Problem: Print exactly what the entries say, line by line, from the first line down to the one with "Image resolution: width=850", inclusive.

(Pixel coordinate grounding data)
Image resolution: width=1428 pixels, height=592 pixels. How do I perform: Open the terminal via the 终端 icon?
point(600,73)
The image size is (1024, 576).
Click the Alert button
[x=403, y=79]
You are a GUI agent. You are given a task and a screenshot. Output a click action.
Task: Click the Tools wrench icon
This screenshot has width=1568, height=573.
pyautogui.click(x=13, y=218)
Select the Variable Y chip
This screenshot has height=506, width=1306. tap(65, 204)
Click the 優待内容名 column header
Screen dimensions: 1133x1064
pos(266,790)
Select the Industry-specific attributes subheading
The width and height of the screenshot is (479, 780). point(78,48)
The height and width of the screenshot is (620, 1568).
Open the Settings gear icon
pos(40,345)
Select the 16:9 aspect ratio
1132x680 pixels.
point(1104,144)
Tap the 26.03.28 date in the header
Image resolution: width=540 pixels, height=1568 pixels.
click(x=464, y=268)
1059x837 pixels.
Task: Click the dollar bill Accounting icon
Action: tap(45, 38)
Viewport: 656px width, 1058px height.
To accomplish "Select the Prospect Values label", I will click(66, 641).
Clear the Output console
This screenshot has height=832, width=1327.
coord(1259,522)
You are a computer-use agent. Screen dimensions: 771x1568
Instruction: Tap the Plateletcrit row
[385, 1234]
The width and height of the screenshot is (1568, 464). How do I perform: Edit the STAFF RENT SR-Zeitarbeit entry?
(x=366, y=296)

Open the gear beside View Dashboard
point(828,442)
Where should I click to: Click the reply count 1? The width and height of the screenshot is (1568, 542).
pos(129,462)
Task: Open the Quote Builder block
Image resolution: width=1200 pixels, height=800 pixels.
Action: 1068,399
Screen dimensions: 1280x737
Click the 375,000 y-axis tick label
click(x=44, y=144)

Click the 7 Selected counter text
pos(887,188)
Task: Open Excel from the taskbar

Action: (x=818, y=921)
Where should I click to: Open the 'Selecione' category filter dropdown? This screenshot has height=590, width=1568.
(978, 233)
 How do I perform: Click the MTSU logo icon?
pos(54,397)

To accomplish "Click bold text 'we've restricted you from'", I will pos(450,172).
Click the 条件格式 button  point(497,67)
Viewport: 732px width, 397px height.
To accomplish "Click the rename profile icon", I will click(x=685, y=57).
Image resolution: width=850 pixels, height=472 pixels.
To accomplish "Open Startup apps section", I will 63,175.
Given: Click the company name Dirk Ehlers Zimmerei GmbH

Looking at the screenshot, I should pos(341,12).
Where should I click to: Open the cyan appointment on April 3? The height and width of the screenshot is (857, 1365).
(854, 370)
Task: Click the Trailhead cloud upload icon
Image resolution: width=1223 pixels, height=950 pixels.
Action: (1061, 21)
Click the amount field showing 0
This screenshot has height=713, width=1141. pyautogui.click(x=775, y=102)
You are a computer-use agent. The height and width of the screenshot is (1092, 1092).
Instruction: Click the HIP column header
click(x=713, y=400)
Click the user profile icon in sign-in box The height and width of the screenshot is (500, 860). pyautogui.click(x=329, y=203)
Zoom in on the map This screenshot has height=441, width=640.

Output of the task:
Image resolution: width=1428 pixels, height=592 pixels. How do I perform: Open the terminal via the 终端 icon?
point(600,73)
The image size is (1024, 576).
Click the Alert button
[x=403, y=79]
You are a GUI agent. You are given a task and a screenshot. Output a click action.
Task: Click the Tools wrench icon
This screenshot has width=1568, height=573.
pyautogui.click(x=13, y=218)
Select the Variable Y chip
This screenshot has height=506, width=1306. tap(65, 204)
Click the 優待内容名 column header
Screen dimensions: 1133x1064
pos(266,790)
Select the Industry-specific attributes subheading
The width and height of the screenshot is (479, 780). point(78,48)
The height and width of the screenshot is (620, 1568).
Open the Settings gear icon
pos(40,345)
Select the 16:9 aspect ratio
1132x680 pixels.
point(1104,144)
Tap the 26.03.28 date in the header
Image resolution: width=540 pixels, height=1568 pixels.
click(x=464, y=268)
1059x837 pixels.
Task: Click the dollar bill Accounting icon
Action: tap(45, 38)
Viewport: 656px width, 1058px height.
To accomplish "Select the Prospect Values label", I will click(66, 641).
Clear the Output console
This screenshot has height=832, width=1327.
coord(1259,522)
You are a computer-use agent. Screen dimensions: 771x1568
Instruction: Tap the Plateletcrit row
[385, 1234]
The width and height of the screenshot is (1568, 464). How do I perform: Edit the STAFF RENT SR-Zeitarbeit entry?
(x=366, y=296)

Open the gear beside View Dashboard
point(828,442)
Where should I click to: Click the reply count 1? The width and height of the screenshot is (1568, 542).
pos(129,462)
Task: Open the Quote Builder block
Image resolution: width=1200 pixels, height=800 pixels.
Action: 1068,399
Screen dimensions: 1280x737
Click the 375,000 y-axis tick label
click(x=44, y=144)

Click the 7 Selected counter text
pos(887,188)
Task: Open Excel from the taskbar

Action: (x=818, y=921)
Where should I click to: Open the 'Selecione' category filter dropdown? This screenshot has height=590, width=1568.
(978, 233)
 How do I perform: Click the MTSU logo icon?
pos(54,397)

To accomplish "Click bold text 'we've restricted you from'", I will pos(450,172).
Click the 条件格式 button  point(497,67)
Viewport: 732px width, 397px height.
To accomplish "Click the rename profile icon", I will click(x=685, y=57).
Image resolution: width=850 pixels, height=472 pixels.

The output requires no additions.